TASK OBJECTIVE - Beginning with the line where "You are a computer-use" appears, restate each line word for word until the data ends. Pictures do not go in.

(DATA FOR REVIEW Opens)

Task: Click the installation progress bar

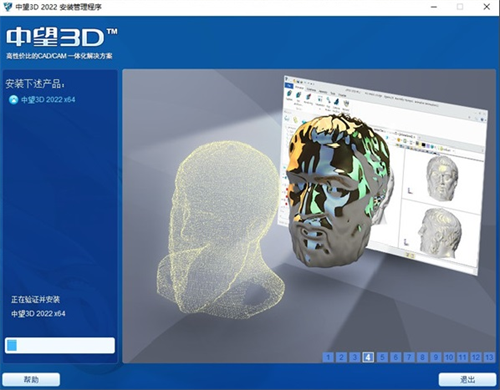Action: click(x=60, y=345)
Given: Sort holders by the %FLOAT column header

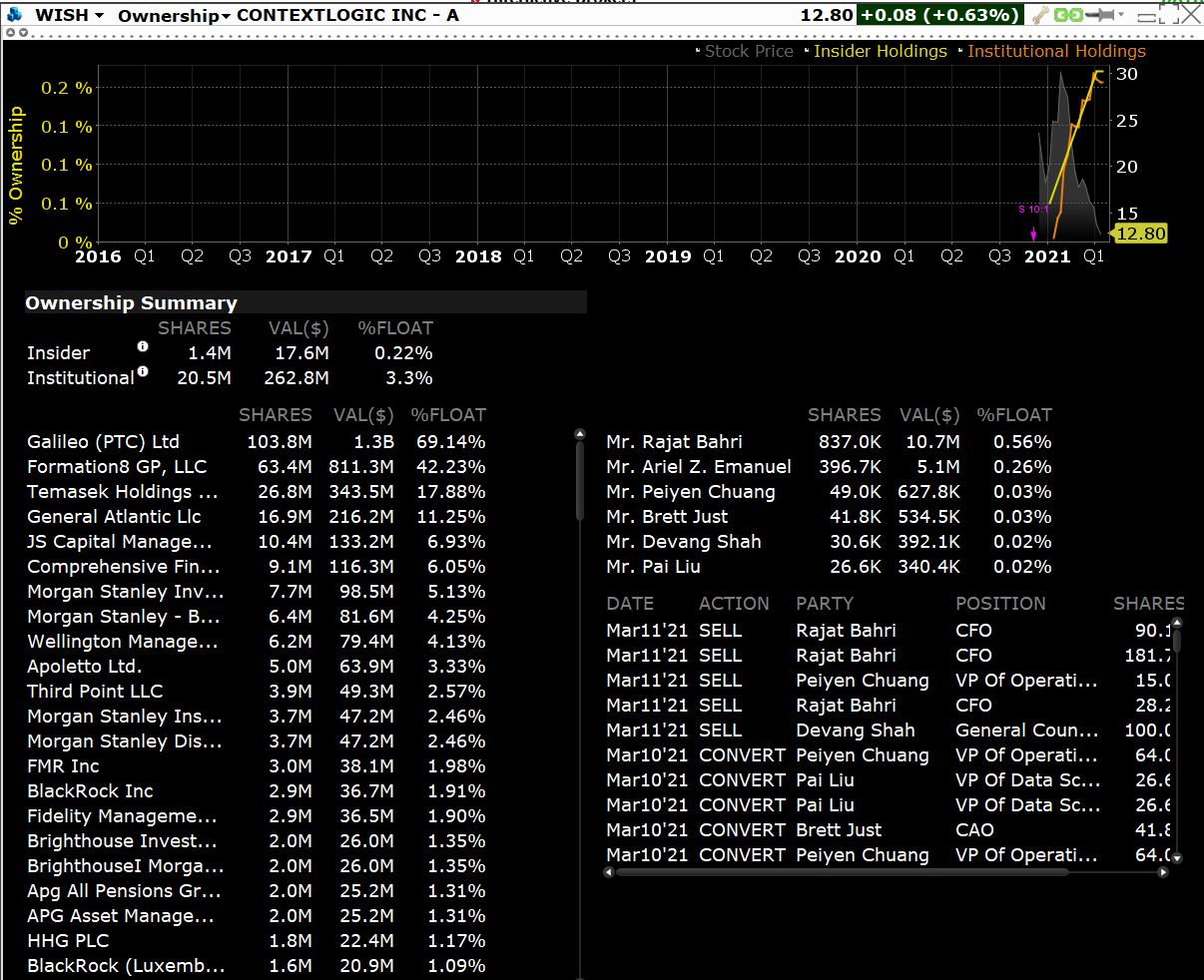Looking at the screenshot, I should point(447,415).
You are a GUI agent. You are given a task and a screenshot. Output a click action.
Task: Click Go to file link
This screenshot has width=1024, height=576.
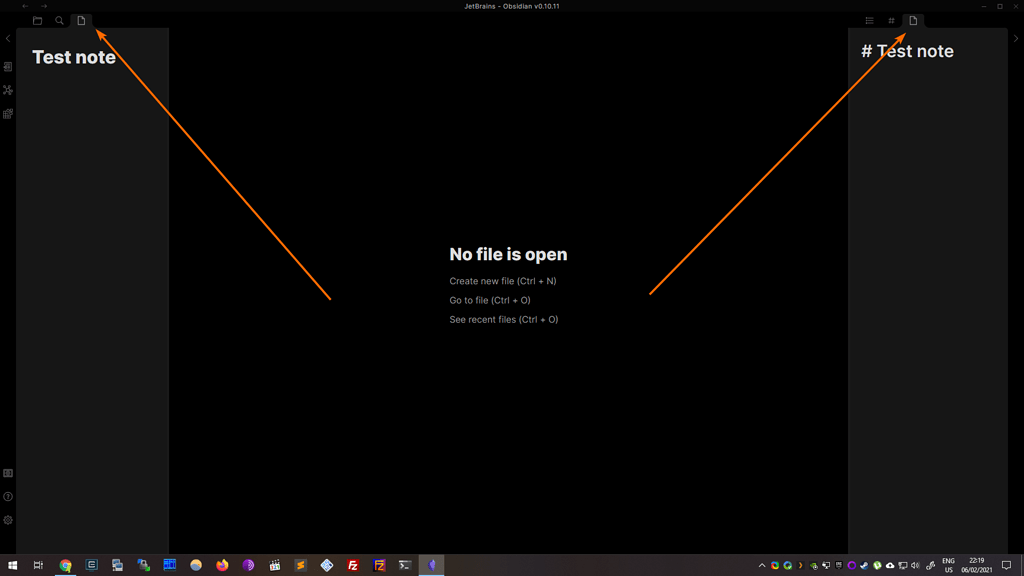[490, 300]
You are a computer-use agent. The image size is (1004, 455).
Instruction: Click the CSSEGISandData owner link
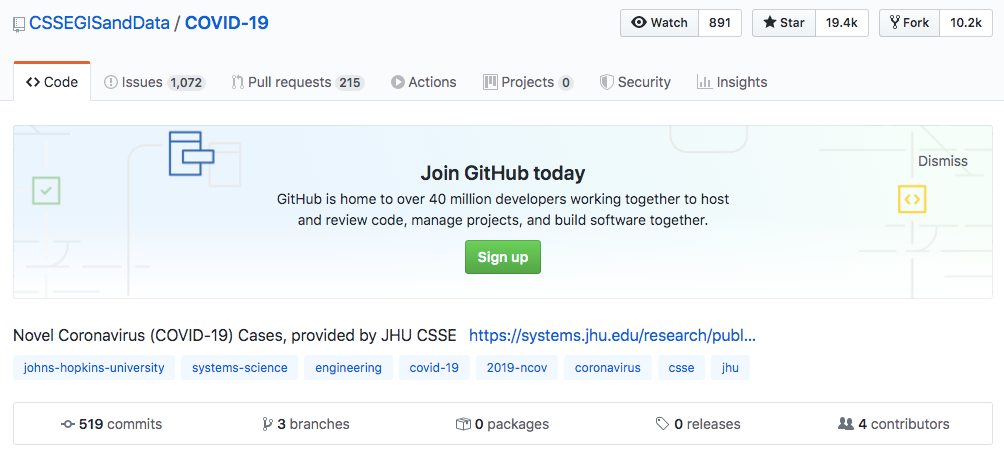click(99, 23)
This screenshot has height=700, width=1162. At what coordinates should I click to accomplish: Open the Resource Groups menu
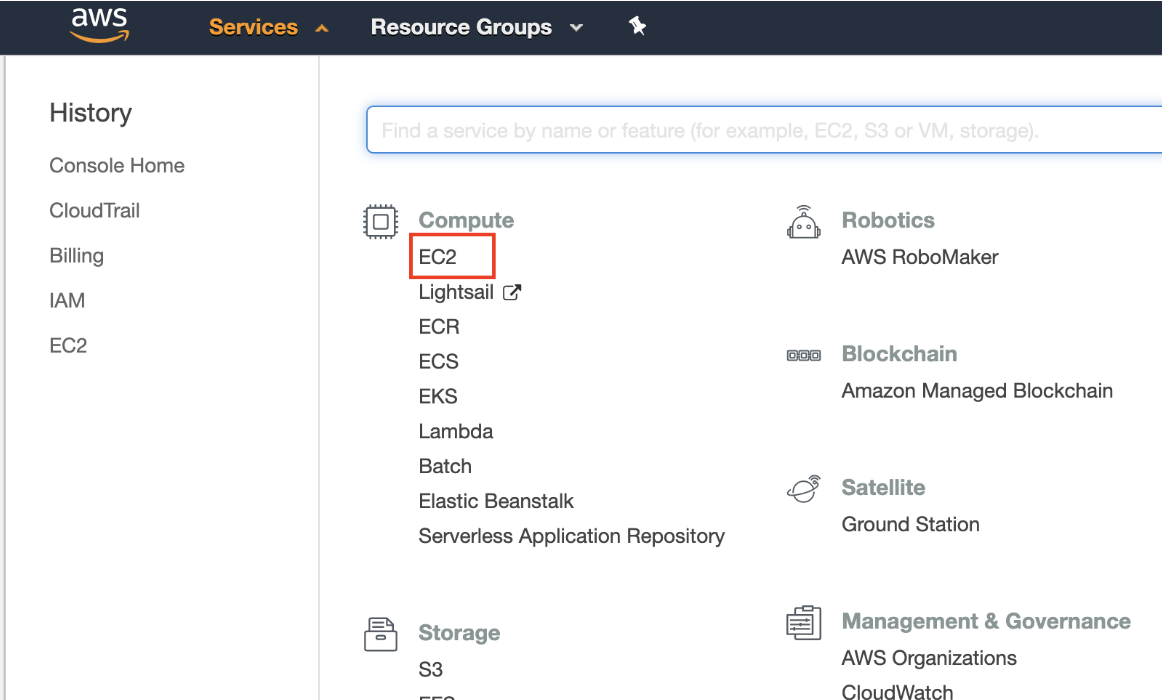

(DATA FOR REVIEW Closes)

RESULT -
You are a computer-use agent. The image size is (1004, 455).
Instruction: Click the CSSEGISandData owner link
click(99, 23)
This screenshot has height=700, width=1162. At what coordinates should I click to accomplish: Open the Resource Groups menu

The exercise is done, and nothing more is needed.